In the next few weeks Karen will be getting an MRI of her head and spine. At that time the swelling and other effects of the surgery should have gone away so they can get a good look at her brain as well as her spine. They are checking her spine because this kind of tumor can sometimes travel through the cerebral fluids down into the spinal cord. The MRI will help to determine if this has happened, though there are no indications that we ought to really be concerned about this.
On another note, I did ask about the genetic nature of ependymomas and whether we should be concerned about our children or Karen’s brother getting this disease. Dr. Prados said that the factors that need to be present in order for this to be a realistic concern do not exist in our case and that no risk exists of transmission.
In terms of lifestyle issues here are some of the things that Karen can and cannot do:
She CAN
- Walk
- Be left alone
- Bend over
- Drink alcohol in moderation
- Do pretty much anything that she want’s to as long as it doesn’t hurt
She CANNOT
- Drive for the next 6 months (legally because she had what may have been a seizure)
- Jog until her head no longer hurts (about 2 weeks more)
Her our the Next Steps:
- Karen will be getting an MRI of her head and Spine in about 2 weeks
- We’ll meet with the UCSF radiologists regarding radiation therapy
- We’ll determine when to start radiation
- We’ll get recommendations from UCSF as to what radiation centers they would recommend in our area.
I hope that this satisfies some of your curiosity. Like I said in the beginning, let me know if you have any other questions at this point.
9 comments:
Alrighty then, we must have you over again for dinner and get another bottle of cloned Zinfandel! Thanks for the updates.
~howiesgal
Thanks for the thorough update. I for one am very relieved and optimistic.
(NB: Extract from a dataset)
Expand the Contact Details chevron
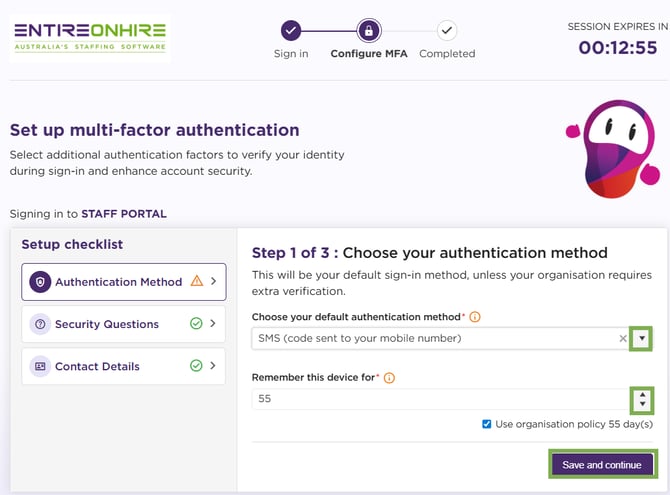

what she ^ (the lovely marie) said...
very relieved and glad and optimistic and will continue praying...
Hoping YOU will have us all over for a grand reunion...(tee hee)
I thank the Lord upon my every remembrance of you...
Barb Lewis
Well that seems to be as good news as we could have asked for. Thanks for the specifics David. I know this must be draining on you as well. You and Karen take care of each other and Steven and I will be praying for you both.
Lisa
What a thorough explanation. And I did find the pictures fascinating. Looking at the one on the left almost gave me a headache just seeing that squished ventricle!
Will continue to keep you all in prayer.
Nan
Karen, my thoughts are with you!
Matt Wellek, UOP '90
mwellek@hotmail.com
I have had problems with sezures ever since 2 years old.
Hello dear family,
We have been praying for Karen and for the whole family since the beginning of this through Doris Haddich. We will continue to pray. I put all prayer requests on our prayer chain, which links to another pray chain. Our requests go out to various states in the U.S. Lots of people are praying, in other words. God is faithful to His word. He holds you in the palms of His hands. He loves you all greater than we can ever humanly love. Your gift back is to help others through this time. You are doing this just though your incredible website alone. God bless each one of you.
We are praying for you folks and hopeful of a good result, as God ordains.